Nutritional and metabolic variables correlate with amino acid forearm flux in patients with severe head injury

Abstract
To measure the arterial-venous amino acid flux across the forearm muscle in patients with severe head injury.Prospective, interventional study.Level I trauma hospital in the neurosurgery intensive care unit (ICU) at a university medical center.Eight nonsteroid-treated patients with severe head injury.Patients were prospectively randomized to receive either standard or supplemental intravenous zinc therapy.Net forearm alanine, glutamine, tyrosine, phenylalanine, and branch-chain amino acid forearm flux were measured and compared with metabolic markers of energy expenditure and nitrogen excretion. There was a significant inverse relationship between the measured energy expenditure/predicted energy expenditure ratio and glutamine flux (r2 = .62; p < .05). The patients with the highest measured energy expenditure/predicted energy expenditure ratio had the greatest release of glutamine from forearm muscle. Nitrogen balance was significantly correlated with leucine flux (r2 = .53; p < .05) and with isoleucine flux (r2 = .67; p < .05). The patients with the most positive nitrogen balance had the least release of branch-chain amino acids from skeletal muscle. Tyrosine flux was highly correlated with net amino acid flux (r2 = .76; p < .01). Tyrosine flux was therefore indicative of overall muscle catabolism.

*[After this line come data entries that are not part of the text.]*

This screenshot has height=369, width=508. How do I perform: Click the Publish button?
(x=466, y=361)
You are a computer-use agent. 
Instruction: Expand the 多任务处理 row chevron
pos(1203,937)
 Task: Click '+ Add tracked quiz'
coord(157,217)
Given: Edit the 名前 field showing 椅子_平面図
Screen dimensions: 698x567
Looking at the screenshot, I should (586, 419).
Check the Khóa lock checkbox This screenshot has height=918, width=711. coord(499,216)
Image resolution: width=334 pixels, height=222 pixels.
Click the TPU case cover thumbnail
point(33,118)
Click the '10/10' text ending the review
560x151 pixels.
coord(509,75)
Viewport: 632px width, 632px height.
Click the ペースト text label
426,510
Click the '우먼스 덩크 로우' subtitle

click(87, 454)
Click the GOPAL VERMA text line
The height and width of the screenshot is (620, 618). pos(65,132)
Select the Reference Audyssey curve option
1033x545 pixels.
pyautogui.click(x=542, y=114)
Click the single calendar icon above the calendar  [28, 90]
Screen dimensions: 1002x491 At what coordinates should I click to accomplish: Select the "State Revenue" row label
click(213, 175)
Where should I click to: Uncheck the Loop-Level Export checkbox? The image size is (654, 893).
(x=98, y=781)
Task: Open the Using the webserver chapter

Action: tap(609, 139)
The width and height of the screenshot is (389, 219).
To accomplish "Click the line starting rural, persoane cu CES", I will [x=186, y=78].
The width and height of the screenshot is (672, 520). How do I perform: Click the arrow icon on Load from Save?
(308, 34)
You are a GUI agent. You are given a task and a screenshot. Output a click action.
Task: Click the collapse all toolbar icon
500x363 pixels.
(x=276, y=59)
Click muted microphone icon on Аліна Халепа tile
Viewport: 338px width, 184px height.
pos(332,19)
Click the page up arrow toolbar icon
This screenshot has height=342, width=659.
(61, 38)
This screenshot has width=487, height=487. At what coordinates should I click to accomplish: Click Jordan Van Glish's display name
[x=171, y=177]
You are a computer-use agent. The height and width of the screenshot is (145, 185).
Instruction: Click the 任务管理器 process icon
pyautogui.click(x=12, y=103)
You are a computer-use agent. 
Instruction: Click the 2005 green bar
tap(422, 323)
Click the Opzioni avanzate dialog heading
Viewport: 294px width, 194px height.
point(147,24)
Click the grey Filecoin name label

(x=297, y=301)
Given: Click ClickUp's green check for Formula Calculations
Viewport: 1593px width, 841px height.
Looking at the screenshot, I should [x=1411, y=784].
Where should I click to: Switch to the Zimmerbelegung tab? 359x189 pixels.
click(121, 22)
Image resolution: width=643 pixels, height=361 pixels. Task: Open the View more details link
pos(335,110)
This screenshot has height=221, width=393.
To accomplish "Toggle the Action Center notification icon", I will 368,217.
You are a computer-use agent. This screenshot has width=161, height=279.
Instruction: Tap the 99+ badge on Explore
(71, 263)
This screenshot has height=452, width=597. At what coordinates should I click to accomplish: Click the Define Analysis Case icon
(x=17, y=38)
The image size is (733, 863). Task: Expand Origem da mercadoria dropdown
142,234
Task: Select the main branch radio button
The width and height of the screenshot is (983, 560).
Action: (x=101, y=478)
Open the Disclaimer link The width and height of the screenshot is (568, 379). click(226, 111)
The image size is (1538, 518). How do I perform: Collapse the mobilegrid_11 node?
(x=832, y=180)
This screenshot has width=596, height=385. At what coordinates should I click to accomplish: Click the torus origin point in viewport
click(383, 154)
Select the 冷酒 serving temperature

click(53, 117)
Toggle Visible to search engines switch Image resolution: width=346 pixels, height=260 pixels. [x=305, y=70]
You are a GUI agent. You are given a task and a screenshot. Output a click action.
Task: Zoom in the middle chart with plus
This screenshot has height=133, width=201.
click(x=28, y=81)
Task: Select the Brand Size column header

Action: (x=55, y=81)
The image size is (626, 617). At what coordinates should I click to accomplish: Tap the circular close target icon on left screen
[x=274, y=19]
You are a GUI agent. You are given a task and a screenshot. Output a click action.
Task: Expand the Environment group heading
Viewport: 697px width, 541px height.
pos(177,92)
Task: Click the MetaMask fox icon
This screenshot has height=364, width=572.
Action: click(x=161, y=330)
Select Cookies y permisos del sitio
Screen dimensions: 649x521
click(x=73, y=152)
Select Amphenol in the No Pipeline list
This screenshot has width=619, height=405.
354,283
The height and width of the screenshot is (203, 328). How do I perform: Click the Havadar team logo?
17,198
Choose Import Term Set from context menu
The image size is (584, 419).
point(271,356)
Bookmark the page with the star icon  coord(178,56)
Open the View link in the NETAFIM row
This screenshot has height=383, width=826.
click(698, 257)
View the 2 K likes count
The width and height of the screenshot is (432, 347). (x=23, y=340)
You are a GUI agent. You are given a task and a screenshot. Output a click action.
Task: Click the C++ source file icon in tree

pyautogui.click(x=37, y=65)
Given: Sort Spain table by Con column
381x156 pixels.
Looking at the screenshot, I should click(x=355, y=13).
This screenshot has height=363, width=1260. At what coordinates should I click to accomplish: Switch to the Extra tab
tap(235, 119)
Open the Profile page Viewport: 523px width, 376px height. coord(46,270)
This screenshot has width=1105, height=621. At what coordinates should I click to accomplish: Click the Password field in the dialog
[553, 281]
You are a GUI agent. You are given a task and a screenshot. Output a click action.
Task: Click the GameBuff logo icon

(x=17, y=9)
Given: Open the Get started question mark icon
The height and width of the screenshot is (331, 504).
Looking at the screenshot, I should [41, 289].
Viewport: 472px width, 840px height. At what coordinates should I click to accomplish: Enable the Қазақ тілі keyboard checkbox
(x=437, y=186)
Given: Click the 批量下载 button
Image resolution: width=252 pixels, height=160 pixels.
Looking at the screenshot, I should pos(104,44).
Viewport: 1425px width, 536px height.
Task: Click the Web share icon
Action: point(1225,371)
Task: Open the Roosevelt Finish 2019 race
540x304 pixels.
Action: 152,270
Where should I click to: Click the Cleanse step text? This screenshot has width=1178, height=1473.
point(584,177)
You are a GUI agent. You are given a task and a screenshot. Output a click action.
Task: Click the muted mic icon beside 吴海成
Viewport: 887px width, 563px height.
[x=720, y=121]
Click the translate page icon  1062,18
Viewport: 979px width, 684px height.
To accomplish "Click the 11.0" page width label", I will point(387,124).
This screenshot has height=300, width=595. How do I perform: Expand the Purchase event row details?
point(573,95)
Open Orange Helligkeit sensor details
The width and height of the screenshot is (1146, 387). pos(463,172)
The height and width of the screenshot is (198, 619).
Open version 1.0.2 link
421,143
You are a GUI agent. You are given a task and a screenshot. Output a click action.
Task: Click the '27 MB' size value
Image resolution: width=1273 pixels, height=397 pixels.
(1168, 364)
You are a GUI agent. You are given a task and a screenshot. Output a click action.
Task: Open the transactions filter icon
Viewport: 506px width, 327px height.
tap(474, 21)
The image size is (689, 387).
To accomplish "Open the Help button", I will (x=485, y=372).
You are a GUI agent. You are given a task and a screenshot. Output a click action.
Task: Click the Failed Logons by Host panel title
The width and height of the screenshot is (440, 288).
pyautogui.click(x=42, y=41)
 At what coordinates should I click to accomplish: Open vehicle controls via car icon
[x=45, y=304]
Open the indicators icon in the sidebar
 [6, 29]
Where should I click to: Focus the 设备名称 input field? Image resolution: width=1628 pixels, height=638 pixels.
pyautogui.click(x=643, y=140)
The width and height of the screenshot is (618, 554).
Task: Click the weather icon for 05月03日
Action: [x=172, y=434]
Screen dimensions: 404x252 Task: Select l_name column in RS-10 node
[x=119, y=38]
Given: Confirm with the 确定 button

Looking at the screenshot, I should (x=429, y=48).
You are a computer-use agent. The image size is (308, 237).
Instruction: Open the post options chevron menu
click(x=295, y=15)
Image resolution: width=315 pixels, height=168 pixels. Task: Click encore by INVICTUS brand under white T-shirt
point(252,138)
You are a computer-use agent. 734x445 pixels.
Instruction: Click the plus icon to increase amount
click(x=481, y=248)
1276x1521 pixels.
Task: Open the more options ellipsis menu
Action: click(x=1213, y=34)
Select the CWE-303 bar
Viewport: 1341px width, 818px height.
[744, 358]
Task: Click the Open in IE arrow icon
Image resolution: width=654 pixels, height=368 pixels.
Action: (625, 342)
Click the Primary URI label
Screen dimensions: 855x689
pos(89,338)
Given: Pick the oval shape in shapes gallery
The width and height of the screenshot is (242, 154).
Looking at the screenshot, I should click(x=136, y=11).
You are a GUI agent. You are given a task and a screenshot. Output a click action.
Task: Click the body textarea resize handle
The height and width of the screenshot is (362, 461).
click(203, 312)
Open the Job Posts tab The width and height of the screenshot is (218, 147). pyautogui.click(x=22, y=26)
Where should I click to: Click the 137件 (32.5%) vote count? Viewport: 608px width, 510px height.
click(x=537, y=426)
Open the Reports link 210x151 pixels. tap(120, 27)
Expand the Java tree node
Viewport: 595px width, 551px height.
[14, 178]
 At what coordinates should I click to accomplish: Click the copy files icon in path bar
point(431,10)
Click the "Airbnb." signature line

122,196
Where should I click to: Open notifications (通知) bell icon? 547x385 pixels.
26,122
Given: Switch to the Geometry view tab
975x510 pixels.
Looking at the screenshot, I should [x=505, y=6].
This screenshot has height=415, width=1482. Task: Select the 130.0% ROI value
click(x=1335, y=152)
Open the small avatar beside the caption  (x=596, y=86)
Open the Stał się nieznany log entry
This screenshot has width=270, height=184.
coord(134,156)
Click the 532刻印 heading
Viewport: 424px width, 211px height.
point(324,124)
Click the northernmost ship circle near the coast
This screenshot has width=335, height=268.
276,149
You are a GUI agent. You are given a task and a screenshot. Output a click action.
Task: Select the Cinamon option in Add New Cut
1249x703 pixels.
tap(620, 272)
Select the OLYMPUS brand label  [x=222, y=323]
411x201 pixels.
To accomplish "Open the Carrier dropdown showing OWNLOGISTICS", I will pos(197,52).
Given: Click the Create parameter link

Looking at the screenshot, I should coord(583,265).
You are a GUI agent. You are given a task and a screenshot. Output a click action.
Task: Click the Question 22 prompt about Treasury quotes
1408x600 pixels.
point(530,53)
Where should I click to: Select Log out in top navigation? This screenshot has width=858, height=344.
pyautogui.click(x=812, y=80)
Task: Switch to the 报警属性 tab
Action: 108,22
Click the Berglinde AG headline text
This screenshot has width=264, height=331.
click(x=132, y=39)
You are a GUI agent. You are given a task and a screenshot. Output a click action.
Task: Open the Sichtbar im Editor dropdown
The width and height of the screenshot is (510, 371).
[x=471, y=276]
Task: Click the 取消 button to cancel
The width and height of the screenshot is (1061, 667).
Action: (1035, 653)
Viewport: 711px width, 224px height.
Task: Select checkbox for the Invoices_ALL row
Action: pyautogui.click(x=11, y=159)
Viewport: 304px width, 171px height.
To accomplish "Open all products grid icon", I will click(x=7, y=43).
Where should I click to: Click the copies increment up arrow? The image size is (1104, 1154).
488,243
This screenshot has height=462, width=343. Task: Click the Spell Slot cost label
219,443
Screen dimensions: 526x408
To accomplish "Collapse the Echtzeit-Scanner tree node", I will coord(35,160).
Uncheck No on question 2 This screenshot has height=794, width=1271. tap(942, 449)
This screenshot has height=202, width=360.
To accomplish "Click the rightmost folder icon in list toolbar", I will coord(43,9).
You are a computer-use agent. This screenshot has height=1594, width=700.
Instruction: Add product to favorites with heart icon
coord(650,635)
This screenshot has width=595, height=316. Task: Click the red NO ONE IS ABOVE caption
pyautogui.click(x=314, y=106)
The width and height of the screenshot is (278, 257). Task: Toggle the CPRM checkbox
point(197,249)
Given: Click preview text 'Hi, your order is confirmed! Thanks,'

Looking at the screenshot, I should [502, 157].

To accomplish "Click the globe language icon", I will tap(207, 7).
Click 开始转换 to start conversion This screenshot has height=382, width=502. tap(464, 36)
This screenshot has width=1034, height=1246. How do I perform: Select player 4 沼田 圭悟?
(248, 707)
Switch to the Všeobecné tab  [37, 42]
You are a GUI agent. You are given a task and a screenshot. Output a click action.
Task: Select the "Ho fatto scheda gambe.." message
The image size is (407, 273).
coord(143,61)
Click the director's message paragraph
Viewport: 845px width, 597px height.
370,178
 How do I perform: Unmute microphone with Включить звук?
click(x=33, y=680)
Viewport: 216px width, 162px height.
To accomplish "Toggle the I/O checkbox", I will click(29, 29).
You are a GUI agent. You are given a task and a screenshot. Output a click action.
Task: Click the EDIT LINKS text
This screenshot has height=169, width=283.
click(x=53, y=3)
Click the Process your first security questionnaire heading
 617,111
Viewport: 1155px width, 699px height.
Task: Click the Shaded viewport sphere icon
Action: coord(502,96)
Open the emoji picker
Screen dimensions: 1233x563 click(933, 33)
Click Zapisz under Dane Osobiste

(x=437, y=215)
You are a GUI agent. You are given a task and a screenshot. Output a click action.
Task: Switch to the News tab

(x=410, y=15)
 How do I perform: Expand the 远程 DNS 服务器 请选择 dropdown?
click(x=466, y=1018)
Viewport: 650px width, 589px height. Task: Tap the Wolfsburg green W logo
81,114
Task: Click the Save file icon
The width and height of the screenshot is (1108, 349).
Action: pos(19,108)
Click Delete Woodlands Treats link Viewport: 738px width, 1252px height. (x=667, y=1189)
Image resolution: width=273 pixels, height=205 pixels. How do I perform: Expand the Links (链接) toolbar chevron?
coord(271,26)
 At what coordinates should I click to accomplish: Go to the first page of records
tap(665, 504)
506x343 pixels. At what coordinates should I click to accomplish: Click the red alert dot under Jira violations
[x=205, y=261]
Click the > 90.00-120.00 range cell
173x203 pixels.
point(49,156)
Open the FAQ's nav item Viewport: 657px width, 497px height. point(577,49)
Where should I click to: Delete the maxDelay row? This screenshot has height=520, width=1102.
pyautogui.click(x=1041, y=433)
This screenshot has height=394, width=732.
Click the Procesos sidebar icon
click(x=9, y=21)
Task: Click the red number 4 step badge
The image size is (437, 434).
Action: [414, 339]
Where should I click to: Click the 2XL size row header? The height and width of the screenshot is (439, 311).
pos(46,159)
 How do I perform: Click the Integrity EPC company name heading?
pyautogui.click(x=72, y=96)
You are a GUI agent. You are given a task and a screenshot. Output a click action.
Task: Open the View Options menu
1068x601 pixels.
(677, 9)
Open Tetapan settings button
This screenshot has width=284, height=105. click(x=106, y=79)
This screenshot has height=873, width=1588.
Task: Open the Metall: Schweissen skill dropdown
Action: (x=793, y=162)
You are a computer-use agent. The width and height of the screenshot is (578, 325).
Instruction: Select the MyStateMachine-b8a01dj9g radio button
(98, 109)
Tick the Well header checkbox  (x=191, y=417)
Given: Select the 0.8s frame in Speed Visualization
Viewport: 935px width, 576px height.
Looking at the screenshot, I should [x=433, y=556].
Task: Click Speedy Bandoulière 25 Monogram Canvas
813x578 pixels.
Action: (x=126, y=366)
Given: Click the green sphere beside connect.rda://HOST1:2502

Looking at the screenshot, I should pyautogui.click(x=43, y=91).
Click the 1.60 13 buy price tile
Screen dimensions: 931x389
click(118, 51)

Four patients had an overall negative flux of amino acids from skeletal muscle. Three patients had an overall negative flux of branch-chain amino acids.This preliminary descriptive report suggests that increased skeletal muscle efflux of amino acids correlates significantly with metabolic variables of hypermetabolism and hypercatabolism in nonsteroid-treated, head-injured patients.